[Source records]

******

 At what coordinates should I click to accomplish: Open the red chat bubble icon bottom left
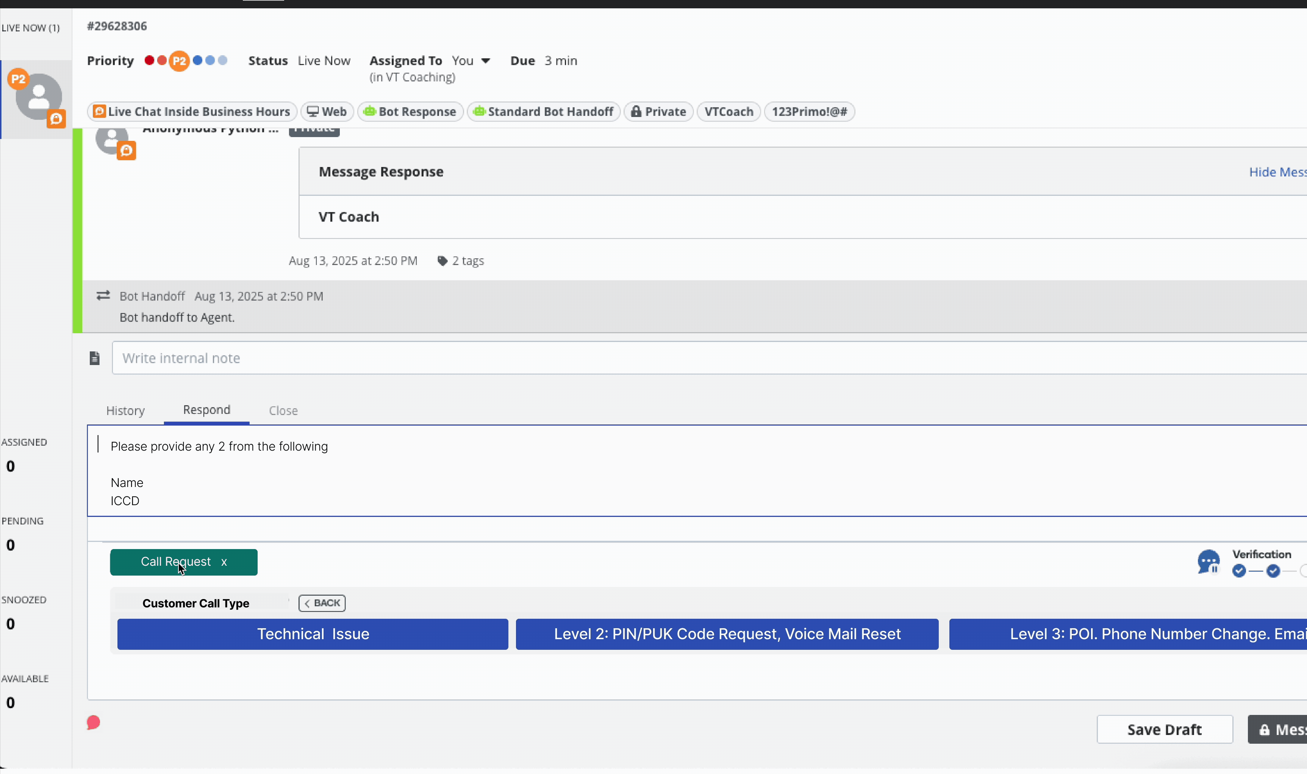[x=93, y=722]
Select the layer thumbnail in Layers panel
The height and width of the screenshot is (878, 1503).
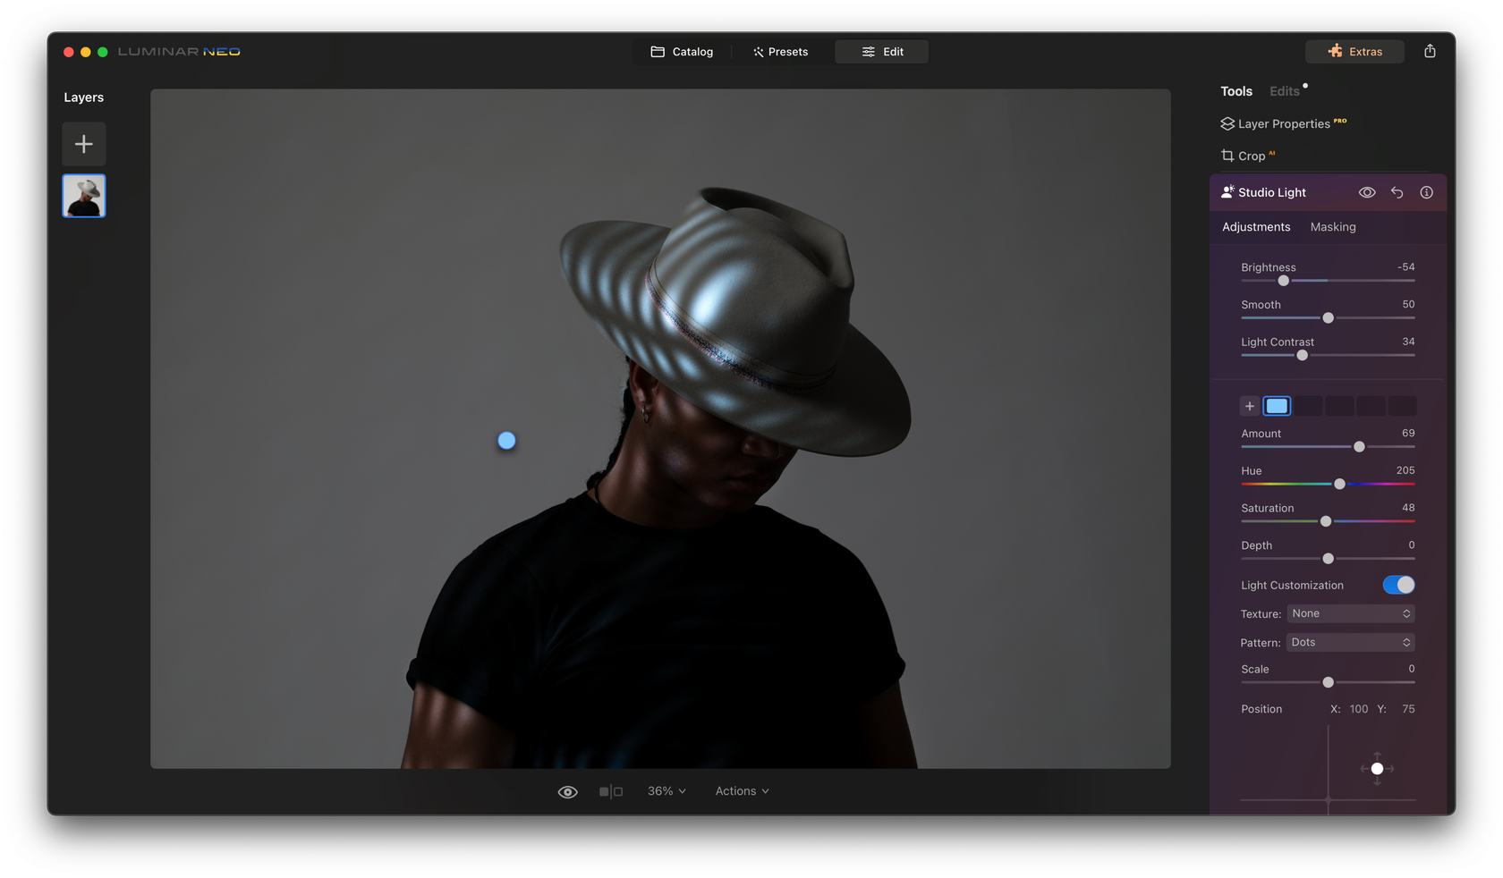(x=83, y=196)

******

Find the line that contains "The height and", then write out that line and each one after it, exactly and with nothing else, through the end of the entries above, without the pictures.

The height and width of the screenshot is (878, 1503).
(x=83, y=196)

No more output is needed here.